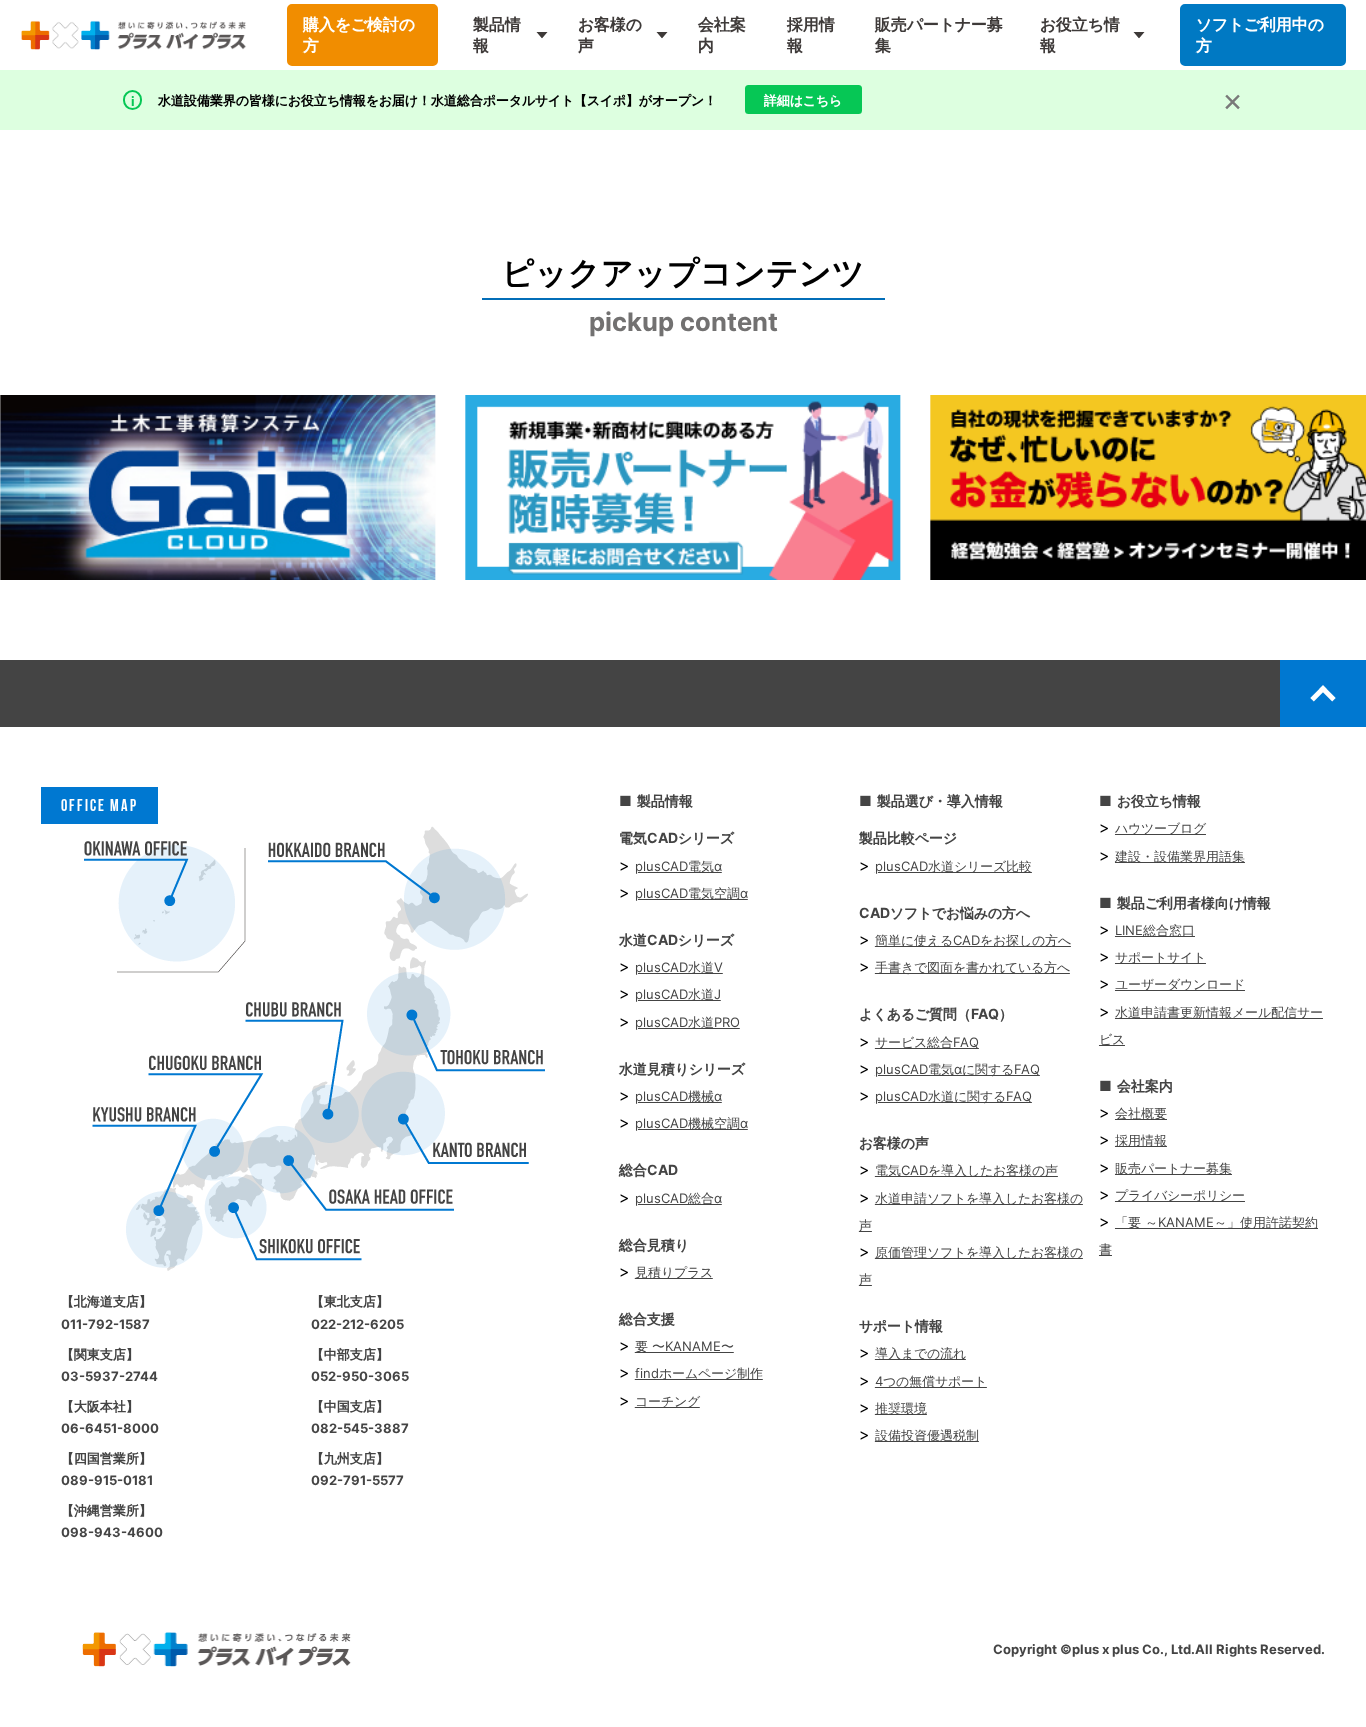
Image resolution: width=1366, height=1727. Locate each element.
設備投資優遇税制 (927, 1435)
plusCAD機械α (678, 1096)
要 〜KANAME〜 (684, 1346)
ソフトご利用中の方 (1260, 34)
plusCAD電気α (678, 866)
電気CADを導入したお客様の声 (966, 1170)
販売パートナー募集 (939, 34)
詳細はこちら (803, 100)
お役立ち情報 (1080, 34)
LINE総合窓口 (1155, 930)
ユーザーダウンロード (1180, 984)
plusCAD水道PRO (687, 1022)
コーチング (667, 1401)
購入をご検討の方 (359, 34)
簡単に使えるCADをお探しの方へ (973, 940)
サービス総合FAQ (927, 1042)
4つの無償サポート (931, 1381)
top (1323, 693)
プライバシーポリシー (1180, 1195)
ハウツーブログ (1160, 828)
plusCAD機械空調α (691, 1123)
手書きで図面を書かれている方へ (972, 967)
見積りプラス (674, 1272)
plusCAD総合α (678, 1198)
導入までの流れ (920, 1353)
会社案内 (722, 34)
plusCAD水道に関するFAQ (953, 1096)
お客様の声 (610, 34)
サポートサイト (1160, 957)
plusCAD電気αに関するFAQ (957, 1069)
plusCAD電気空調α (691, 893)
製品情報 (497, 34)
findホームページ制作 (699, 1373)
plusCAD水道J (678, 994)
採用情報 (811, 34)
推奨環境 (901, 1408)
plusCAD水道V (679, 967)
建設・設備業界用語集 (1180, 856)
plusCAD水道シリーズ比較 (953, 866)
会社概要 (1141, 1113)
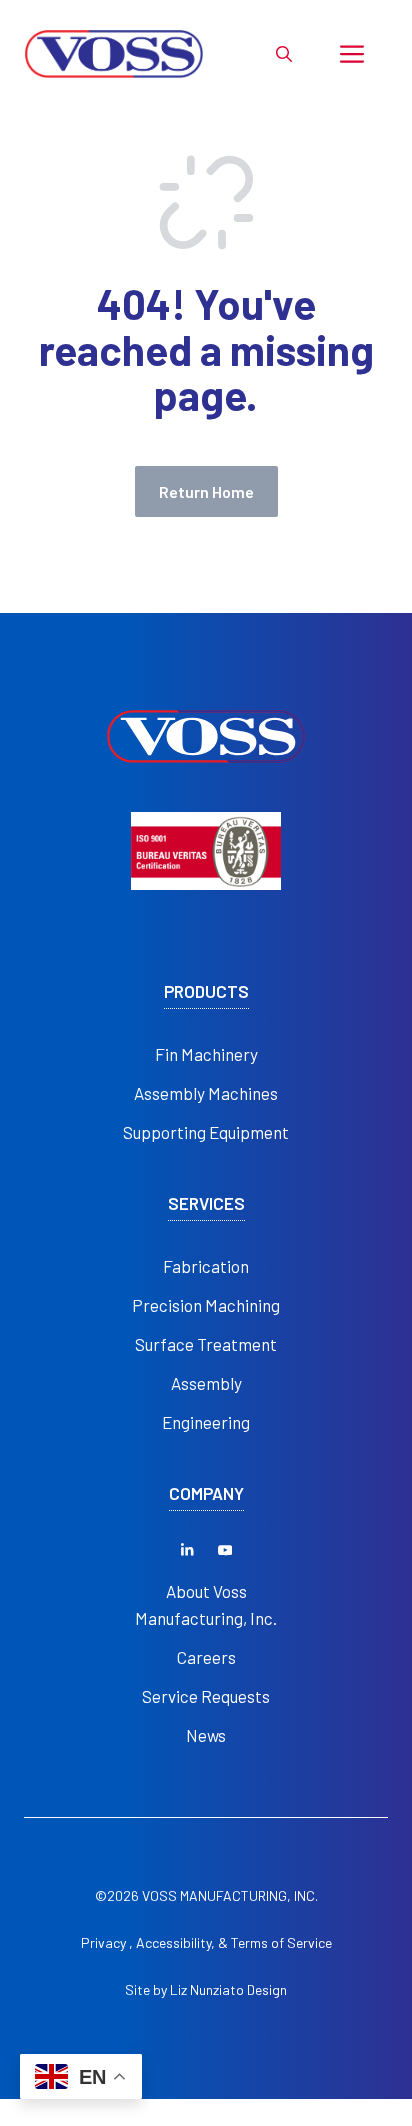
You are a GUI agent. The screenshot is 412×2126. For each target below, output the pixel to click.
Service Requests (206, 1696)
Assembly (206, 1383)
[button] (284, 54)
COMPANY (206, 1493)
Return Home (206, 491)
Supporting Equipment (206, 1132)
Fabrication (206, 1266)
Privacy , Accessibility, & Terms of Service (206, 1942)
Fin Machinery (206, 1054)
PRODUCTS (206, 991)
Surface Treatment (206, 1344)
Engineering (206, 1422)
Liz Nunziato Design (228, 1989)
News (206, 1735)
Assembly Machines (206, 1093)
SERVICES (206, 1203)
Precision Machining (206, 1305)
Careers (206, 1657)
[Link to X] (187, 1550)
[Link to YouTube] (225, 1550)
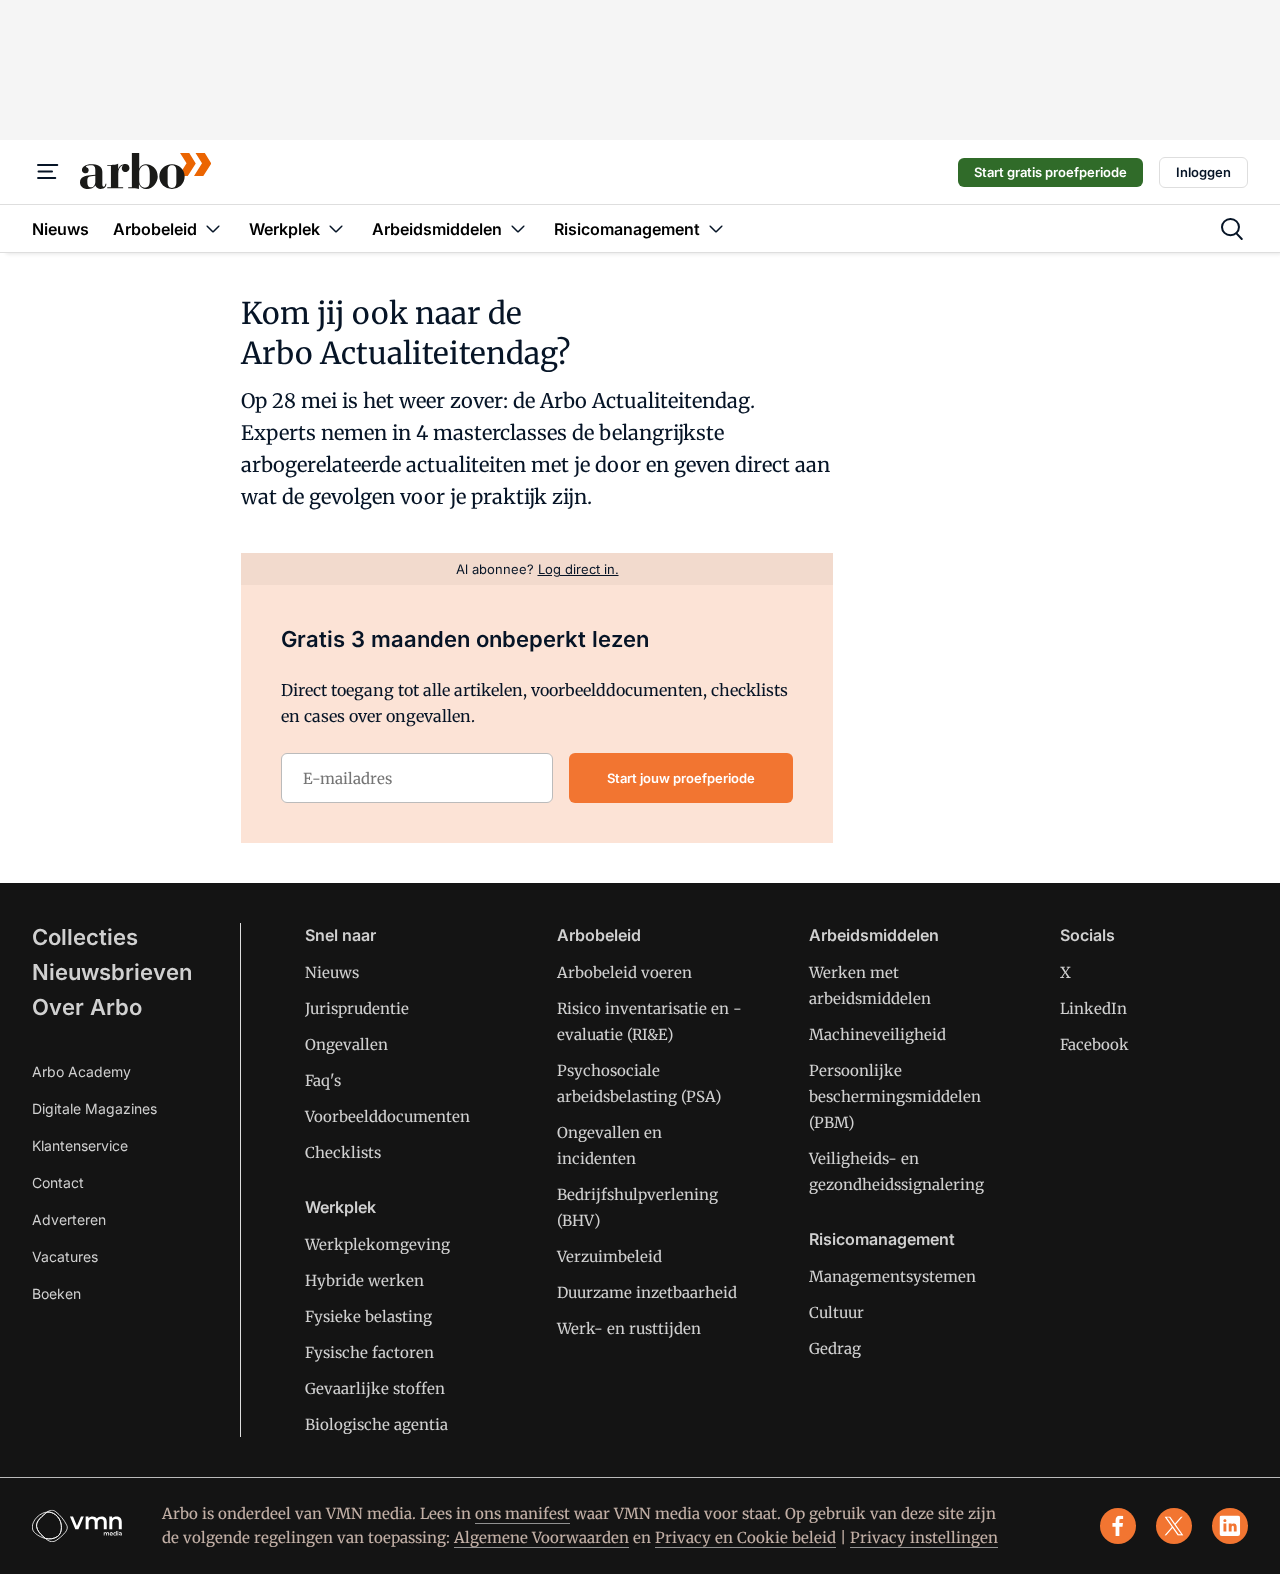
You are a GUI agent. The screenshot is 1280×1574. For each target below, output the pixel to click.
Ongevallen (346, 1044)
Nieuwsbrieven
----
WHAT THIS TASK INVOLVES —
Write out again, word for word, only the lines from the one with "SERVICES (206, 1203)" through the last line of the material, and omit each picture.

RESPONSE TO THIS EXERCISE —
SERVICES (206, 1203)
Precision Machining (206, 1305)
Careers (206, 1657)
[Link to X] (187, 1550)
[Link to YouTube] (225, 1550)
You are a GUI agent. The screenshot is 1280×1574. For each target below, output the pixel to click.
Ongevallen (346, 1044)
Nieuwsbrieven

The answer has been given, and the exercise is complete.